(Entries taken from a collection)
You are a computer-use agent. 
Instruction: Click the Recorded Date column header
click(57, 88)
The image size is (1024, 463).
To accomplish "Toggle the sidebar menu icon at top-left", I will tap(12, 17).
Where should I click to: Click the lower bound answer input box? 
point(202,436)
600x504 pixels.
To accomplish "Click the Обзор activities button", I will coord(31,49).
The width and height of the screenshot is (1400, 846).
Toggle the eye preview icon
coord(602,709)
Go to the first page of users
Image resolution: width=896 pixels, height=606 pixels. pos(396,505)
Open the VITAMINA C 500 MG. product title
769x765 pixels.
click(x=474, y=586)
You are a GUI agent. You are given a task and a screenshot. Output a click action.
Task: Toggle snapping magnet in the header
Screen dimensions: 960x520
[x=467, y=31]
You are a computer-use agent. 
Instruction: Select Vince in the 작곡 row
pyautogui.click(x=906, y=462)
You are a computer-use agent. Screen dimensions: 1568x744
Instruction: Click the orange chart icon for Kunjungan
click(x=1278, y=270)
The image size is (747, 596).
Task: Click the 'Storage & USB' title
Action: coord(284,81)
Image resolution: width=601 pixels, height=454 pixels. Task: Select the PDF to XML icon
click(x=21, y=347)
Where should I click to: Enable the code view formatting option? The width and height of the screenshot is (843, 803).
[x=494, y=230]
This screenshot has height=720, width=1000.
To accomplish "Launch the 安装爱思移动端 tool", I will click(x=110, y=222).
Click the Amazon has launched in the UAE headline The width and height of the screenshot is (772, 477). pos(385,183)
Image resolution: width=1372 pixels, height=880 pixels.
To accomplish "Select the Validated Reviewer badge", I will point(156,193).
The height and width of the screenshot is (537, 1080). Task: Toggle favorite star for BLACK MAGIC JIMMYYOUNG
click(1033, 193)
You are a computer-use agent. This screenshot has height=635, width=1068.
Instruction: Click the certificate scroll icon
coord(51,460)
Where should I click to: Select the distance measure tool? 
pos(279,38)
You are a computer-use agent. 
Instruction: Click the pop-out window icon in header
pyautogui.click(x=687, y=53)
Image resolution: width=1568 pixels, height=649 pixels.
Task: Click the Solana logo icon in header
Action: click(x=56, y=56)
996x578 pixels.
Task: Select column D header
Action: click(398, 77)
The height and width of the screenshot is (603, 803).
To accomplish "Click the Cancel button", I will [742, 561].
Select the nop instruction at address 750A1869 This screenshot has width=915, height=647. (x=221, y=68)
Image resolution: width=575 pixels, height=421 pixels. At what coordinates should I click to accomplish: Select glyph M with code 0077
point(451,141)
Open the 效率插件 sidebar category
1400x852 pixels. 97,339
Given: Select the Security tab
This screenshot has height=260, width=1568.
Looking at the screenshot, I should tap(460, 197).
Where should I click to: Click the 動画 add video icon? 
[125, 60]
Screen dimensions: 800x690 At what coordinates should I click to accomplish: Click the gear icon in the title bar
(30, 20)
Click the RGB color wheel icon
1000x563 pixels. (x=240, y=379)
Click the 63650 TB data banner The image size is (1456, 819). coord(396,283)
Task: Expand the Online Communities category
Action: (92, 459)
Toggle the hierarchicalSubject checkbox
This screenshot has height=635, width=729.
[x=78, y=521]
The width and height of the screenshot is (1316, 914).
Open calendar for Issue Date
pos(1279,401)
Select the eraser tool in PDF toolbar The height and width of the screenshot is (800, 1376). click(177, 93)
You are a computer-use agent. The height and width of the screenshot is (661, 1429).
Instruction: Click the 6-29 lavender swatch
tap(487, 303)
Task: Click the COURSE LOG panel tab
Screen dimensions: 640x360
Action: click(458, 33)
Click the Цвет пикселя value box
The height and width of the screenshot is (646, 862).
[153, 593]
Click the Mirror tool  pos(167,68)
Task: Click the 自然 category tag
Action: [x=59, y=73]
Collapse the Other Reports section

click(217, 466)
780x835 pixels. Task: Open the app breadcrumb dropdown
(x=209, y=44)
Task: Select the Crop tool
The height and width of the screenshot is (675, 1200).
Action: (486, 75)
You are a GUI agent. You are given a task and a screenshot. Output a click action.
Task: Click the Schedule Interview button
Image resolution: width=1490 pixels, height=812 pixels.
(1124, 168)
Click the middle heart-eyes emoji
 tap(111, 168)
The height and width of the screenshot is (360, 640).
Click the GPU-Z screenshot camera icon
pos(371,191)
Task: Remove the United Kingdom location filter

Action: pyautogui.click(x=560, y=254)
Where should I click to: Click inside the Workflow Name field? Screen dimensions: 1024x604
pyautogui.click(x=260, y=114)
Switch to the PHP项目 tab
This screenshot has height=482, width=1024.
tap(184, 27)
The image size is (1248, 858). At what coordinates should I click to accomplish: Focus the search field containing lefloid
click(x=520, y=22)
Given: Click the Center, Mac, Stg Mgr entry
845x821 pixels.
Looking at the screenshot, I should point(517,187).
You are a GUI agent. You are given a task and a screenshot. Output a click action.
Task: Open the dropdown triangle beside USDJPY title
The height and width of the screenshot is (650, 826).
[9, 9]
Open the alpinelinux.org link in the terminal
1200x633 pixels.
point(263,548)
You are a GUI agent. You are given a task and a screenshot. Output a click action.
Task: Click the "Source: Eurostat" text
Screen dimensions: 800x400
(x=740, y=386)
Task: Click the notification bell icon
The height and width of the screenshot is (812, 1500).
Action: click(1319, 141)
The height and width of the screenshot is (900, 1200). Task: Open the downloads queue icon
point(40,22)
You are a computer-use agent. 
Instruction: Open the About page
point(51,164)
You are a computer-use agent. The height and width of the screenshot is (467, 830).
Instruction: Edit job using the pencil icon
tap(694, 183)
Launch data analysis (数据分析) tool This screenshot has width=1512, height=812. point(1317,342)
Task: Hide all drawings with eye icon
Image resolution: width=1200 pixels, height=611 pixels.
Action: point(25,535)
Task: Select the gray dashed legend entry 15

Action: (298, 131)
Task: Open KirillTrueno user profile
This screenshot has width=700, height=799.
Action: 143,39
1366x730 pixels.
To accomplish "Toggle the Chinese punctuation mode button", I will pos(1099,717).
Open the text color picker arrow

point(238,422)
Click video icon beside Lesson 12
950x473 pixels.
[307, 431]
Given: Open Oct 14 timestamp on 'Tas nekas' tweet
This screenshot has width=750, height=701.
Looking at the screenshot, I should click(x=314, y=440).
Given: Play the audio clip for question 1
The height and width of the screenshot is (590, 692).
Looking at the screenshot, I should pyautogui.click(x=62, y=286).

→ **What is needed**
Each entry above should be repeated exactly, with no line left out.

→ **Your response**
You are a computer-use agent. 
Instruction: Click the Recorded Date column header
click(57, 88)
The image size is (1024, 463).
To accomplish "Toggle the sidebar menu icon at top-left", I will tap(12, 17).
Where should I click to: Click the lower bound answer input box? 
point(202,436)
600x504 pixels.
To accomplish "Click the Обзор activities button", I will coord(31,49).
The width and height of the screenshot is (1400, 846).
Toggle the eye preview icon
coord(602,709)
Go to the first page of users
Image resolution: width=896 pixels, height=606 pixels. pos(396,505)
Open the VITAMINA C 500 MG. product title
769x765 pixels.
click(x=474, y=586)
You are a GUI agent. You are given a task and a screenshot. Output a click action.
Task: Toggle snapping magnet in the header
Screen dimensions: 960x520
[x=467, y=31]
You are a computer-use agent. 
Instruction: Select Vince in the 작곡 row
pyautogui.click(x=906, y=462)
You are a computer-use agent. Screen dimensions: 1568x744
Instruction: Click the orange chart icon for Kunjungan
click(x=1278, y=270)
The image size is (747, 596).
Task: Click the 'Storage & USB' title
Action: coord(284,81)
Image resolution: width=601 pixels, height=454 pixels. Task: Select the PDF to XML icon
click(x=21, y=347)
Where should I click to: Enable the code view formatting option? The width and height of the screenshot is (843, 803).
[x=494, y=230]
This screenshot has height=720, width=1000.
To accomplish "Launch the 安装爱思移动端 tool", I will click(x=110, y=222).
Click the Amazon has launched in the UAE headline The width and height of the screenshot is (772, 477). pos(385,183)
Image resolution: width=1372 pixels, height=880 pixels.
To accomplish "Select the Validated Reviewer badge", I will point(156,193).
The height and width of the screenshot is (537, 1080). Task: Toggle favorite star for BLACK MAGIC JIMMYYOUNG
click(1033, 193)
You are a computer-use agent. This screenshot has height=635, width=1068.
Instruction: Click the certificate scroll icon
coord(51,460)
Where should I click to: Select the distance measure tool? 
pos(279,38)
You are a computer-use agent. 
Instruction: Click the pop-out window icon in header
pyautogui.click(x=687, y=53)
Image resolution: width=1568 pixels, height=649 pixels.
Task: Click the Solana logo icon in header
Action: click(x=56, y=56)
996x578 pixels.
Task: Select column D header
Action: click(398, 77)
The height and width of the screenshot is (603, 803).
To accomplish "Click the Cancel button", I will [742, 561].
Select the nop instruction at address 750A1869 This screenshot has width=915, height=647. (x=221, y=68)
Image resolution: width=575 pixels, height=421 pixels. At what coordinates should I click to accomplish: Select glyph M with code 0077
point(451,141)
Open the 效率插件 sidebar category
1400x852 pixels. 97,339
Given: Select the Security tab
This screenshot has height=260, width=1568.
Looking at the screenshot, I should tap(460, 197).
Where should I click to: Click the 動画 add video icon? 
[125, 60]
Screen dimensions: 800x690 At what coordinates should I click to accomplish: Click the gear icon in the title bar
(30, 20)
Click the RGB color wheel icon
1000x563 pixels. (x=240, y=379)
Click the 63650 TB data banner The image size is (1456, 819). coord(396,283)
Task: Expand the Online Communities category
Action: (92, 459)
Toggle the hierarchicalSubject checkbox
This screenshot has height=635, width=729.
[x=78, y=521]
The width and height of the screenshot is (1316, 914).
Open calendar for Issue Date
pos(1279,401)
Select the eraser tool in PDF toolbar The height and width of the screenshot is (800, 1376). click(177, 93)
You are a computer-use agent. The height and width of the screenshot is (661, 1429).
Instruction: Click the 6-29 lavender swatch
tap(487, 303)
Task: Click the COURSE LOG panel tab
Screen dimensions: 640x360
Action: click(458, 33)
Click the Цвет пикселя value box
The height and width of the screenshot is (646, 862).
[153, 593]
Click the Mirror tool  pos(167,68)
Task: Click the 自然 category tag
Action: [x=59, y=73]
Collapse the Other Reports section

click(217, 466)
780x835 pixels. Task: Open the app breadcrumb dropdown
(x=209, y=44)
Task: Select the Crop tool
The height and width of the screenshot is (675, 1200).
Action: (486, 75)
You are a GUI agent. You are given a task and a screenshot. Output a click action.
Task: Click the Schedule Interview button
Image resolution: width=1490 pixels, height=812 pixels.
(1124, 168)
Click the middle heart-eyes emoji
 tap(111, 168)
The height and width of the screenshot is (360, 640).
Click the GPU-Z screenshot camera icon
pos(371,191)
Task: Remove the United Kingdom location filter

Action: pyautogui.click(x=560, y=254)
Where should I click to: Click inside the Workflow Name field? Screen dimensions: 1024x604
pyautogui.click(x=260, y=114)
Switch to the PHP项目 tab
This screenshot has height=482, width=1024.
tap(184, 27)
The image size is (1248, 858). At what coordinates should I click to accomplish: Focus the search field containing lefloid
click(x=520, y=22)
Given: Click the Center, Mac, Stg Mgr entry
845x821 pixels.
Looking at the screenshot, I should point(517,187).
You are a GUI agent. You are given a task and a screenshot. Output a click action.
Task: Open the dropdown triangle beside USDJPY title
The height and width of the screenshot is (650, 826).
[9, 9]
Open the alpinelinux.org link in the terminal
1200x633 pixels.
point(263,548)
You are a GUI agent. You are given a task and a screenshot. Output a click action.
Task: Click the "Source: Eurostat" text
Screen dimensions: 800x400
(x=740, y=386)
Task: Click the notification bell icon
The height and width of the screenshot is (812, 1500).
Action: click(1319, 141)
The height and width of the screenshot is (900, 1200). Task: Open the downloads queue icon
point(40,22)
You are a computer-use agent. 
Instruction: Open the About page
point(51,164)
You are a computer-use agent. The height and width of the screenshot is (467, 830).
Instruction: Edit job using the pencil icon
tap(694, 183)
Launch data analysis (数据分析) tool This screenshot has width=1512, height=812. point(1317,342)
Task: Hide all drawings with eye icon
Image resolution: width=1200 pixels, height=611 pixels.
Action: point(25,535)
Task: Select the gray dashed legend entry 15

Action: (298, 131)
Task: Open KirillTrueno user profile
This screenshot has width=700, height=799.
Action: 143,39
1366x730 pixels.
To accomplish "Toggle the Chinese punctuation mode button", I will pos(1099,717).
Open the text color picker arrow

point(238,422)
Click video icon beside Lesson 12
950x473 pixels.
[307, 431]
Given: Open Oct 14 timestamp on 'Tas nekas' tweet
This screenshot has width=750, height=701.
Looking at the screenshot, I should click(x=314, y=440).
Given: Play the audio clip for question 1
The height and width of the screenshot is (590, 692).
Looking at the screenshot, I should pyautogui.click(x=62, y=286).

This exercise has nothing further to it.